GAs and patients meet in either the clinic or the hospital. Primary care GAs split their time among home visits, follow-up phone calls, and preventive calls. Their training, coupled with a predesigned, 20-question protocol, helps them gather health information, relay the data to a nurse, and then explain the appropriate care plan to the patient, Garson said.
Chronic care GAs can be more hands-on. Not only do they accompany patients home from hospital stays, but they also assess living conditions and daily routines to spot habits that can negatively affect patients’ recovery and future health. These visits are “pantry sweeps,” said Donna M. Green, R.N., executive director of the Grand-Aide Foundation, a program of UVA’s Center for Health Policy.
“The Grand-Aides will find bad foods, reinforce smoking cessation, try to get the patients to do at least minimal exercise, and help them establish a day-to-day routine to manage their disease,” she said. “They’re in the patient’s home every day for the first week, and then they stay in touch through telemedicine. The patient never feels cut off from their health care provider.”
Overall, Green said, GAs are effective because patients see them as peers and mentors rather than as an authority figure.
“They often view nurses and doctors as preaching to them without a clear understanding of their life situations,” she said. “But this peer has the time to really work with them, to become their partner, and help them make the best decisions for their health.”
The challenge facing GAs
While both pilots have been successful, gaining widespread support for the GA program depends on whether the industry maintains a fee-for-service model or navigates to a bundled payment system, Garson said.

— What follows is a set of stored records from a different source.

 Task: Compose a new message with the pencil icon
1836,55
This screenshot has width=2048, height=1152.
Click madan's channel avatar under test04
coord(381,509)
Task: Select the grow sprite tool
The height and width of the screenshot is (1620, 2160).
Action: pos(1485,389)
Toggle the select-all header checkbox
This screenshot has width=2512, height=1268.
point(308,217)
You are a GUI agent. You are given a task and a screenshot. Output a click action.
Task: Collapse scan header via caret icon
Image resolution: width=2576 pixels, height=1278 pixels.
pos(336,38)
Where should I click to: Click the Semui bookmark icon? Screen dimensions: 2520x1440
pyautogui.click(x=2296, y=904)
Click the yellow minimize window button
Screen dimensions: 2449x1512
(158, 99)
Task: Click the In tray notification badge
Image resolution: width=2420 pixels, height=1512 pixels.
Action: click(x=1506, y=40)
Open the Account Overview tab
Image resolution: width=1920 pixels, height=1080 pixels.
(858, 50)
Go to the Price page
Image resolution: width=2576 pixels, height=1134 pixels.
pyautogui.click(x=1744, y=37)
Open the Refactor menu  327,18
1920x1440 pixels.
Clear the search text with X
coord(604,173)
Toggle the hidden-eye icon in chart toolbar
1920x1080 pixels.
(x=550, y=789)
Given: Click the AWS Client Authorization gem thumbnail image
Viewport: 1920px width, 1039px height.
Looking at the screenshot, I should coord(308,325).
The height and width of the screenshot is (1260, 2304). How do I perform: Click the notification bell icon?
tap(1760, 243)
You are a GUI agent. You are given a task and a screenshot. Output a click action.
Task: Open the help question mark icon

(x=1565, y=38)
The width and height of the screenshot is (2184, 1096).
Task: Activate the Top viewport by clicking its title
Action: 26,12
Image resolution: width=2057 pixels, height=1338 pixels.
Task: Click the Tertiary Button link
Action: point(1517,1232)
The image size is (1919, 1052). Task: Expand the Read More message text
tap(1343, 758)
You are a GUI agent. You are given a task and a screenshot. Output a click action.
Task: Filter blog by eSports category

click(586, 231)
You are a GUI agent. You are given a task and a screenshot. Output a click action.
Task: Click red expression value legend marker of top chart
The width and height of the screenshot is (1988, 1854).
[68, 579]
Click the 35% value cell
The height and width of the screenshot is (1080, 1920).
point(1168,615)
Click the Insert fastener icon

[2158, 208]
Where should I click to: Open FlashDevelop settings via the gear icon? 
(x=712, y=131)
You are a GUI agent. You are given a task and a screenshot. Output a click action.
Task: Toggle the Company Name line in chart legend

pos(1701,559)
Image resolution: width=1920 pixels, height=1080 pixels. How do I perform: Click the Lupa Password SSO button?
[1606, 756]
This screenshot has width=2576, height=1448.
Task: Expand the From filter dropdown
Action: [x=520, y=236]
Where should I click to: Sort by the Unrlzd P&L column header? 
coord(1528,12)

“When looking at a capitation model, GAs are perfect, because they reduce the number of visits and expenses, accruing savings for clinics,” he said. “But with fee-for-service it gets more complex. How do you pay the GA? The supervisor? And with a reduced number of visits, money earned drops as well.”
According to Garson, the financial impact from GAs has been significant. Over the past year in Houston, GAs prevented nearly 700 clinic and emergency department visits. The net savings per GA for patients and providers was nearly $101,000. In Virginia, the average savings per GA was almost $82,000.